- _What to do_:
Please copy each line in the records below that contains the string "SMITH".

(Stored items)

================================

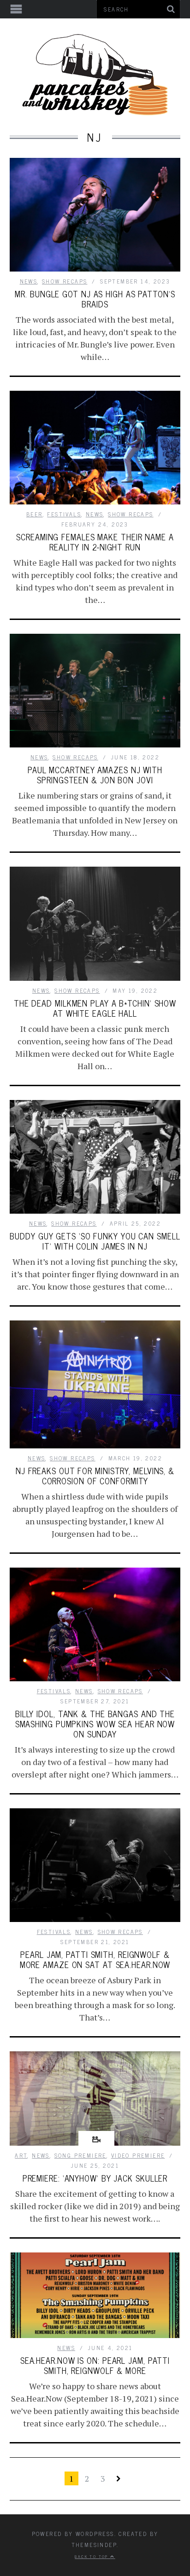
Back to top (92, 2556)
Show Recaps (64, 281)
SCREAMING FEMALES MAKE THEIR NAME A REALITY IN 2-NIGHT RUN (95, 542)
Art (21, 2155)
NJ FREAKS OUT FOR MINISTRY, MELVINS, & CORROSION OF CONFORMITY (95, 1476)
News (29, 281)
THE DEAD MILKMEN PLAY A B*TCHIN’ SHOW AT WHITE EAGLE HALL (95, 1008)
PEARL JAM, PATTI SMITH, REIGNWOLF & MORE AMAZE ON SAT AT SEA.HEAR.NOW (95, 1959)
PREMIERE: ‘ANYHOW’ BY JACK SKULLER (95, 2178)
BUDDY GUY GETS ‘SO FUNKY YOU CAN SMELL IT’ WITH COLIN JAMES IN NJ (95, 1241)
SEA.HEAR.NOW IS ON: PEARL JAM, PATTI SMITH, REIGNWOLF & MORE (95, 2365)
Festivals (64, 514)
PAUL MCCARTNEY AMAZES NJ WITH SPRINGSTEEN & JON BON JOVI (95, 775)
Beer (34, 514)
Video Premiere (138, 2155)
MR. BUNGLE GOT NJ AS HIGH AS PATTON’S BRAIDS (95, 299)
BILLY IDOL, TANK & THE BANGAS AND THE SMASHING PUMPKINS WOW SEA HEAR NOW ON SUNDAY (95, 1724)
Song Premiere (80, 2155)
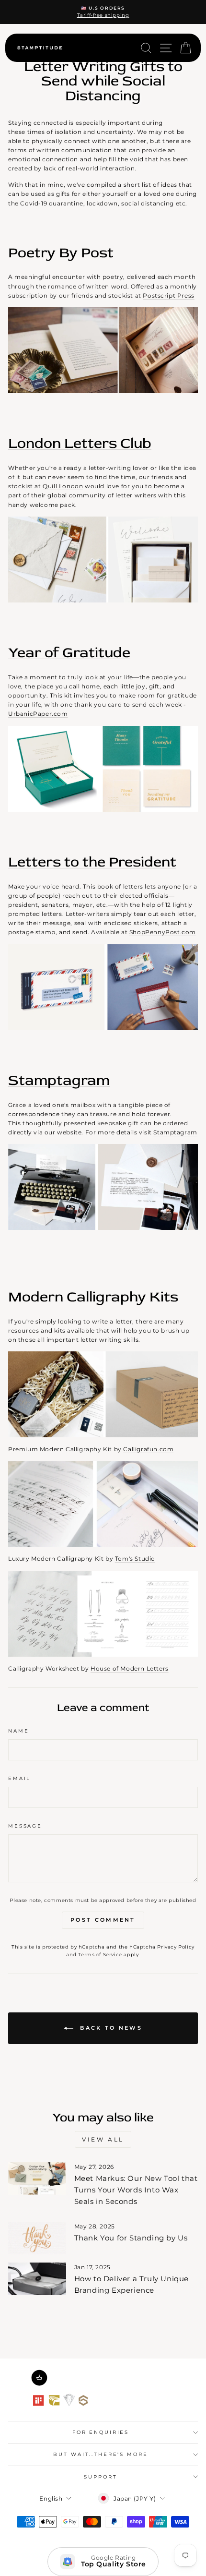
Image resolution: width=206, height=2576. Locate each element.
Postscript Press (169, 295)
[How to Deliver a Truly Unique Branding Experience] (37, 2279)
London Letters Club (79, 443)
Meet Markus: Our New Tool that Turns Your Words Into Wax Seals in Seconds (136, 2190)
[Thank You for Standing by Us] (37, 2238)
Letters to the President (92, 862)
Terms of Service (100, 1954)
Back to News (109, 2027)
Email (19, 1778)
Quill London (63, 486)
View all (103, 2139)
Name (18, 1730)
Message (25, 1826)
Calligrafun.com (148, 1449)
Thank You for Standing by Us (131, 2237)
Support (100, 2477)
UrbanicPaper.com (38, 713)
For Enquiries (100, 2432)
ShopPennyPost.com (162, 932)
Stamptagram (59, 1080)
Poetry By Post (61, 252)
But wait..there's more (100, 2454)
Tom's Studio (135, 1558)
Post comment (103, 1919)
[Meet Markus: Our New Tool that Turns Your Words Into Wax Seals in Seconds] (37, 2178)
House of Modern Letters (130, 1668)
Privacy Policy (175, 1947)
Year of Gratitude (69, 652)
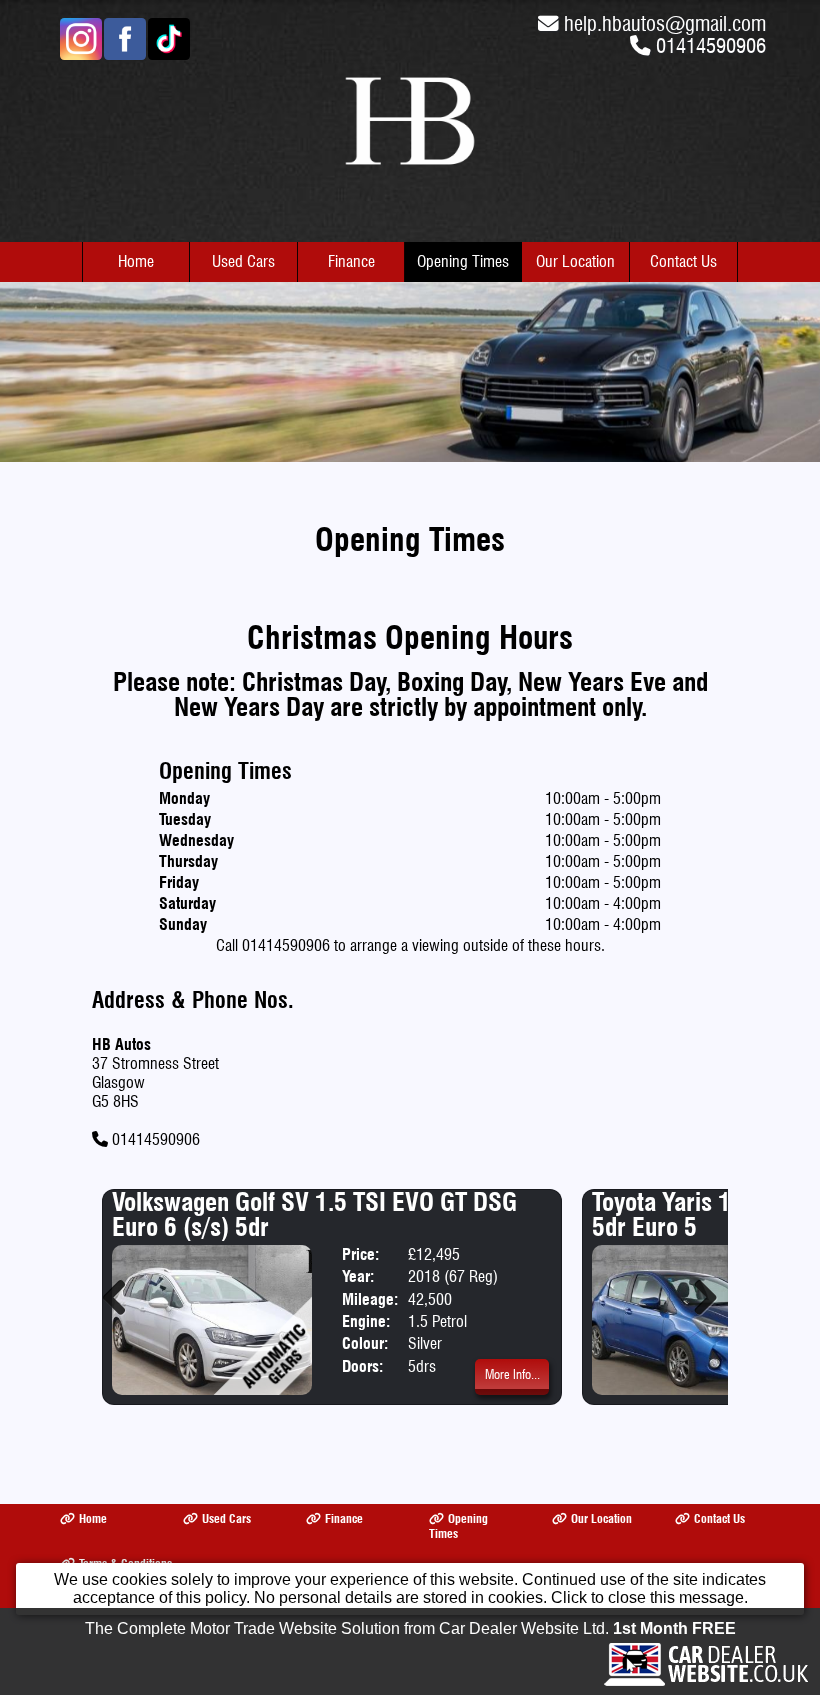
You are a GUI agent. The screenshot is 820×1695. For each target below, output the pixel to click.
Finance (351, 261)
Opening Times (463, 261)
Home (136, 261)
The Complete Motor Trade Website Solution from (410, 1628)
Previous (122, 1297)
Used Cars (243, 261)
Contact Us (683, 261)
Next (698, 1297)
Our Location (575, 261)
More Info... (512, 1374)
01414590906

================================

- _Exercise result_:
PEARL JAM, PATTI SMITH, REIGNWOLF & MORE AMAZE ON SAT AT SEA.HEAR.NOW (95, 1959)
SEA.HEAR.NOW IS ON: PEARL JAM, PATTI SMITH, REIGNWOLF & MORE (95, 2365)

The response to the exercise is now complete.